David figured out how the Cybozu ES language detection plugin works in more detail, and figured out how to limit languages and how to retrain the models.

The results are big improvements that bring performance more in line with the results we're seeing from TextCat.

Initial results are below, for queries with spaces appended before and after (which improved performance on the old models—I'll verify that's still the case).

Below are the summary stats for the all old language models, the old models limited to "useful" languages, and new models, retrained on the (admittedly messy) query data used for TextCat training. The evaluation set is the manually tagged enwiki sample.

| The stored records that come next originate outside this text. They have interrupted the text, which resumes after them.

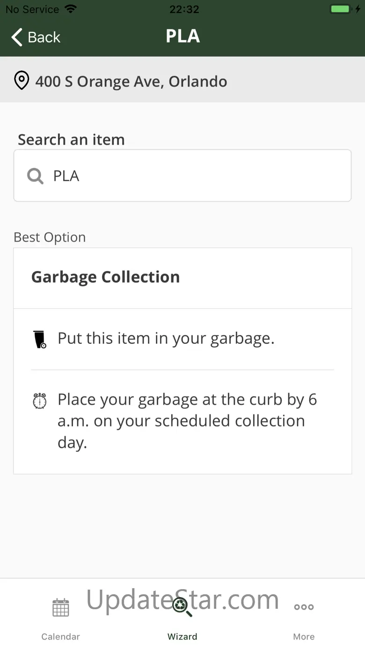Open the Garbage Collection heading
Viewport: 365px width, 648px height.
[x=105, y=277]
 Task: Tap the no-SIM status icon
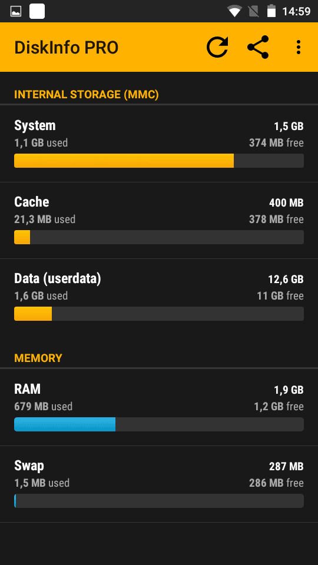[x=254, y=12]
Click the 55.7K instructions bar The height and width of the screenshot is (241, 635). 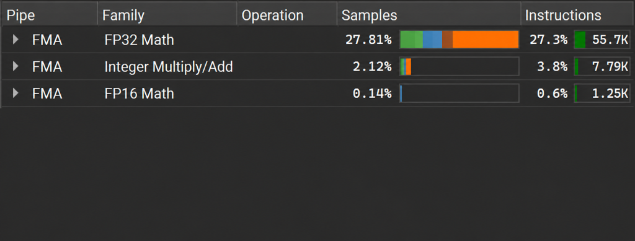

The full details will be posted on this page shortly:
    https://www.mediawiki.org/wiki/User:TJones_(WMF)/Notes/Language_Detection_Evaluation

All langauges, old models
f0.5    f1      f2      recall  prec   total   hits    misses
54.4%   47.4%   41.9%   39.0%   60.4%  775     302     198

Limited languages, old models (en,es,zh-cn,zh-tw,pt,ar,ru,fa,ko,bn,bg,hi,el,ta,th)
f0.5    f1      f2      recall  prec   total   hits    misses
75.6%   71.0%   67.0%   64.5%   79.0%  775     500     133

Retrained languages (en,es,zh,pt,ar,ru,fa,ko,bn,bg,hi,el,ta,th)
f0.5    f1      f2      recall  prec   total   hits    misses
81.8%   79.2%   76.9%   75.4%   83.5%  775     584     115

David suggests that this means we should go with TextCat, since it's easier to integrate, and I agree. However, this test was pretty quick and easy to run, so if we improve the training data, we can easily rebuild the models and test again.

Overall, it's clear that limiting languages to the "useful" ones for a given wiki makes sense, and training on query data rather than generic language data helps, too!

—Trey

Trey Jones
Software Engineer, Discovery
Wikimedia Foundation